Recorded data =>
==================================================
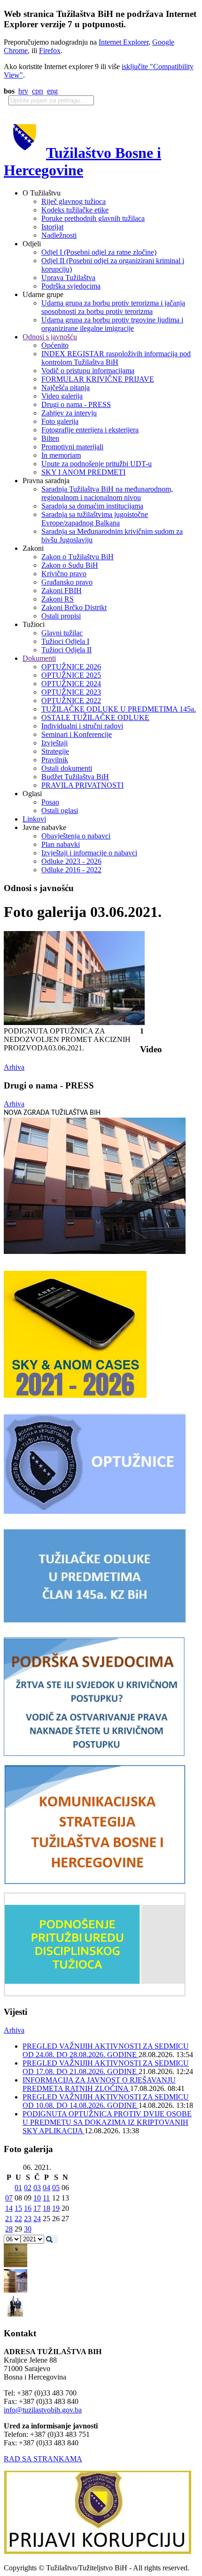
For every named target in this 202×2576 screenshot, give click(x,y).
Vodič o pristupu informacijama (87, 371)
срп (37, 91)
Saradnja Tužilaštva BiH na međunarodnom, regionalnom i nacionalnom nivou (107, 493)
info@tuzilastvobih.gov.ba (43, 2410)
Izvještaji (54, 743)
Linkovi (34, 819)
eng (52, 91)
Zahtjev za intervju (69, 413)
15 (18, 2208)
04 (46, 2188)
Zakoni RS (57, 599)
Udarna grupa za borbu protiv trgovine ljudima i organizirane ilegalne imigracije (112, 324)
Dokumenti (39, 658)
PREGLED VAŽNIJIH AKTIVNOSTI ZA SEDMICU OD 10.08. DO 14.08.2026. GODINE (106, 2101)
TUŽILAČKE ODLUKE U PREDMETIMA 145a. (118, 709)
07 (9, 2198)
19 (56, 2208)
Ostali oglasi (59, 810)
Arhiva (14, 1067)
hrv (23, 91)
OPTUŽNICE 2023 (71, 692)
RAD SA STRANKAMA (43, 2459)
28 (9, 2229)
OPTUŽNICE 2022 (71, 701)
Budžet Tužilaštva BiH (75, 777)
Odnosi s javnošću (50, 337)
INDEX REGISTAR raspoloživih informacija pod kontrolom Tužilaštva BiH (116, 358)
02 (27, 2188)
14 (9, 2208)
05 (56, 2188)
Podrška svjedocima (71, 286)
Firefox (50, 51)
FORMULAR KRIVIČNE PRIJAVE (97, 379)
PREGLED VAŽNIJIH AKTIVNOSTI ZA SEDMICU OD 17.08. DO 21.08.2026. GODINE (106, 2067)
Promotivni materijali (72, 447)
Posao (50, 802)
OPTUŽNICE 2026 (71, 667)
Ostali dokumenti (66, 768)
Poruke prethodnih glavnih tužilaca (93, 218)
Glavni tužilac (62, 633)
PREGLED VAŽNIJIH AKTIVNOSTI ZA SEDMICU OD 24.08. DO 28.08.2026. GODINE (106, 2050)
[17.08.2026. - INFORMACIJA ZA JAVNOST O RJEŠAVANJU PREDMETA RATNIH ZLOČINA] (15, 2265)
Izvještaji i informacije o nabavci (89, 853)
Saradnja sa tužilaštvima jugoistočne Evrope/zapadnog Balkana (94, 518)
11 (46, 2198)
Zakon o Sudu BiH (69, 565)
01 (18, 2188)
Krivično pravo (63, 574)
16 (27, 2208)
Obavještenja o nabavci (75, 836)
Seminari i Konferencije (76, 734)
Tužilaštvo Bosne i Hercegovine (82, 161)
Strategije (55, 751)
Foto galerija (59, 421)
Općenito (55, 345)
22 (18, 2219)
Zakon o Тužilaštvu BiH (77, 557)
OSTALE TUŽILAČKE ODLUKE (95, 717)
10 (37, 2198)
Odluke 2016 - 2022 (71, 870)
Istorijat (52, 227)
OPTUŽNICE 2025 (71, 675)
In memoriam (61, 455)
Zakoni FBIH (61, 591)
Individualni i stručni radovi (82, 726)
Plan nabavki (60, 844)
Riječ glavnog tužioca (73, 201)
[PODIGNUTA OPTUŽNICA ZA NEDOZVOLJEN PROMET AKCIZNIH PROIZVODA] (74, 1022)
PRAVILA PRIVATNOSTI (82, 785)
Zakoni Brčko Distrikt (74, 607)
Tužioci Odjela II (66, 650)
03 (37, 2188)
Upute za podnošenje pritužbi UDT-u (96, 464)
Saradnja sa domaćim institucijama (92, 506)
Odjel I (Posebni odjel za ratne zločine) (98, 252)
==================================================
What is required => Pull out all lines of the data with the string "Tužilaštva".

Final answer =>
Saradnja Tužilaštva BiH na međunarodnom, regionalnom i nacionalnom nivou (107, 493)
Budžet Tužilaštva BiH (75, 777)
INDEX REGISTAR raspoloživih informacija pod kontrolom Tužilaštva BiH (116, 358)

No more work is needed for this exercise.